SPAdes-Directed Genome Assembly Using Short Reads and High-Definition Maps
The increased use of next generation sequencing has led to the generation of many genome assemblies; however, they are often incomplete and not contiguous. While long-read technologies have improved assembly contiguity, they are more expensive and still lack sufficient read length to resolve complex structures. Optical mapping technologies have been used to scaffold and improve assemblies, but the inherent limitation on resolution and precision limits utility, especially in combination with short-read data. To provide the necessary long-range information while maintaining sufficient resolution to complement next generation sequencing technologies, Nabsys has developed its HD-Mapping™ platform to construct electronic whole genome maps. By analyzing reads that are hundreds of kilobases in length, electronic detection preserves long-range information while simultaneously achieving better than 300 bp single molecule resolution.
Consensus maps or de novo map assemblies, constructed from Nabsys data, accurately represent the distances between tags affixed to single molecules. For a well-characterized microbial strain, we compare de novo assembly consensus interval sizes to interval sizes determined from the reference sequence, showing R-squared of better than 0.9999 (interval size ≥300 bp). Due to the stochastic nature of single-molecule false negatives and false positives, the consensus contains 0 false positives and 0 false negatives, for intervals >500 bp.
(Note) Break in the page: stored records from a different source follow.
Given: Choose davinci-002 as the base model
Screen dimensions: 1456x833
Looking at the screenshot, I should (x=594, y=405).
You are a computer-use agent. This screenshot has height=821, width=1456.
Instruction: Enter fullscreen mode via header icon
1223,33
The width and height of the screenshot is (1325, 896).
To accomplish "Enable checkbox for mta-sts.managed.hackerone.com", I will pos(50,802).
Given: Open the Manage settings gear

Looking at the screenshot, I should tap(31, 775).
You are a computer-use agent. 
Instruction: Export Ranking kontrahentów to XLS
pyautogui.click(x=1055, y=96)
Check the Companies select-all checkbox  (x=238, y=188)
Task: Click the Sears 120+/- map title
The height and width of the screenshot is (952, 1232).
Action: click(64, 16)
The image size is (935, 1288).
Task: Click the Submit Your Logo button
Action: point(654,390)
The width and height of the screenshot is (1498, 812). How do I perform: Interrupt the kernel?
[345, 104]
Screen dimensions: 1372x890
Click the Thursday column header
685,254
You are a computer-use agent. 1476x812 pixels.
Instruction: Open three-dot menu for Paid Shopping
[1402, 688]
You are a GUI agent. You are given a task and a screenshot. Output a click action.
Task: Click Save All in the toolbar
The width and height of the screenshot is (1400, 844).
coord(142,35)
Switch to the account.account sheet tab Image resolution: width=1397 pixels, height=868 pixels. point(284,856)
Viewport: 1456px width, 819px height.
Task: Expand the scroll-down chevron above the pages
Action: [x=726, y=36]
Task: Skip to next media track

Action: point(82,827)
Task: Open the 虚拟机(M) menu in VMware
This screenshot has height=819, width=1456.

Nabsys electronic single-molecule reads have been integrated with short-read data in a hybrid assembler to improve assembly completeness. We will describe results from hybrid assembly of Nabsys HD maps and Illumina short-read sequence data using the SPAdes assembler. We demonstrate that hybrid assembly of short-reads and Nabsys electronic maps significantly improves the contiguity and quality of genome assemblies.